なお、教育投資が有効な先行投資であることは、アメリカの調査結果で実際に証明されています。アメリカが1960年代に実施した、低所得者を対象にした教育政策「ペリー就学前教育計画」の追跡調査を行なったところ、計画の対象者と非対象者では成人後、所得や生活保護受給率に大きな差が出ており、質の高い幼児教育を受けることは人生を豊かにするだけでなく、国が負担する社会保障費も軽減されることが明らかになっているのです。その意味でも教育投資は不可欠であり、それを国民に納得、理解してもらえるような財源案をこれからどんどん出していきたいと思っています。

家庭を圧迫し続ける
子どもの教育費負担

――ただし今後、少子化による人口減少と超高齢化社会による社会保障の増大がこれだけ見込まれると、限られた税収のなかでの財源確保はそう簡単ではない気がします。また最近では、子どもを持たない人も増えています。そんななかで、どうやって多くの国民に納得してもらうかは、民主主義の良さでもあるが難しさでもある。これについては、今後どのように国民に問いかけていくつもりですか。

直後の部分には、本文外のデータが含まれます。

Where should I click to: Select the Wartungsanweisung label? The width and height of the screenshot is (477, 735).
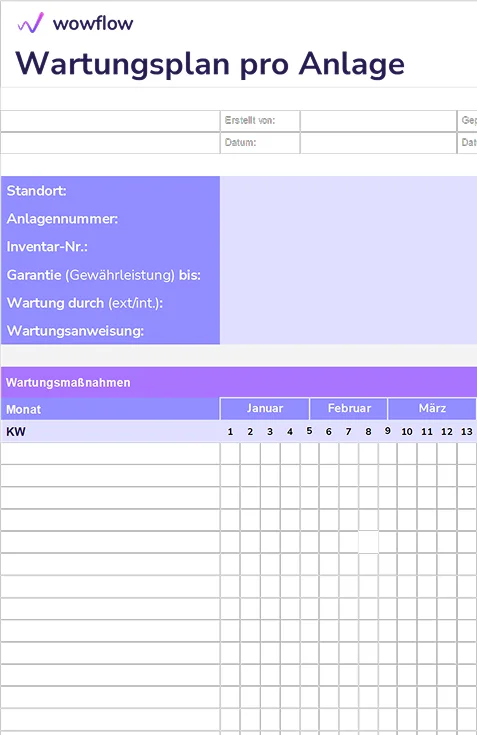tap(75, 331)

下村 ちなみに、結婚した夫婦が理想とする子どもの数は2.42人、しかし実際は1.96人です。それはやはり、多くの人が教育に対する経済的負担を不安に感じているからだと思います。つまり1人当たりの教育が高すぎるということ。たとえば子どもを大学卒業させるまでに必要な教育費は、小中学校は公立で、幼稚園・高校・大学は私立に行ったとして1人1300万円。これに加えて、東京に下宿させるとなったら1300万円ではとても済まないですね。さらに2人となれば最低2600万円。これでは、普通の家庭でもなかなか厳しい額です。こうした教育費の負担が少子化の要因の1つになっているのだと思います。

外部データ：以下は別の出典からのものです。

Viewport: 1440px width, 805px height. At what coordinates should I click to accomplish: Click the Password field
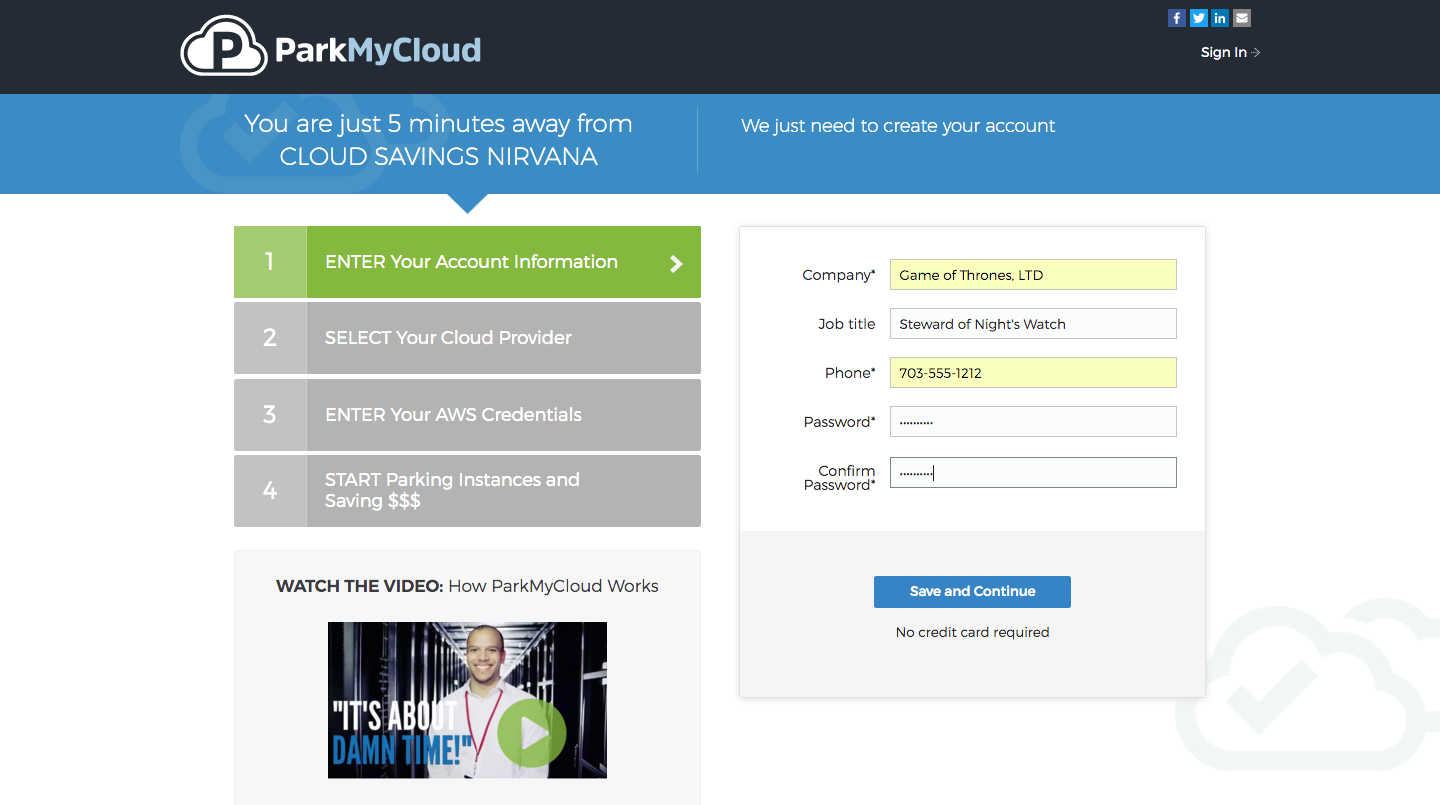point(1033,422)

 だからこそ、家庭の負担を減らし、国の負担を増やさなければならないと私は思います。そうすることによって、子どもの数が本来生みたいと考える2.42人に近づくようになれば、人口動態も変わります。2060年で800万人程度増えるという試算も出ているんですね。また、それにより、長期的に見れば、GDPも年間50兆円から70兆円くらい上乗せすることもできます。その意味では、経済学でいう乗数効果の点で見ると、公共投資よりも効果は高い。時間はかかりますけど。でも、こうした経済的観点も含めて、教育投資というものが非常に有効な未来への投資であるという、社会のコンセンサスにしたいですね。

究極の規制緩和策
「バウチャー制度」とは?

――前著『下村博文の教育立国論』のなかで、ご自身がめざされている教育改革の最終的な姿の1つとして、「教育バウチャー制度」の話がありました。クーポン券という形で家庭に一定の教育財源を渡すことで自由に学校選択ができるというこの仕組みは、ある意味、教育における究極の規制緩和ではないかと思います。これについては実現性も含め、どのように考えていますか。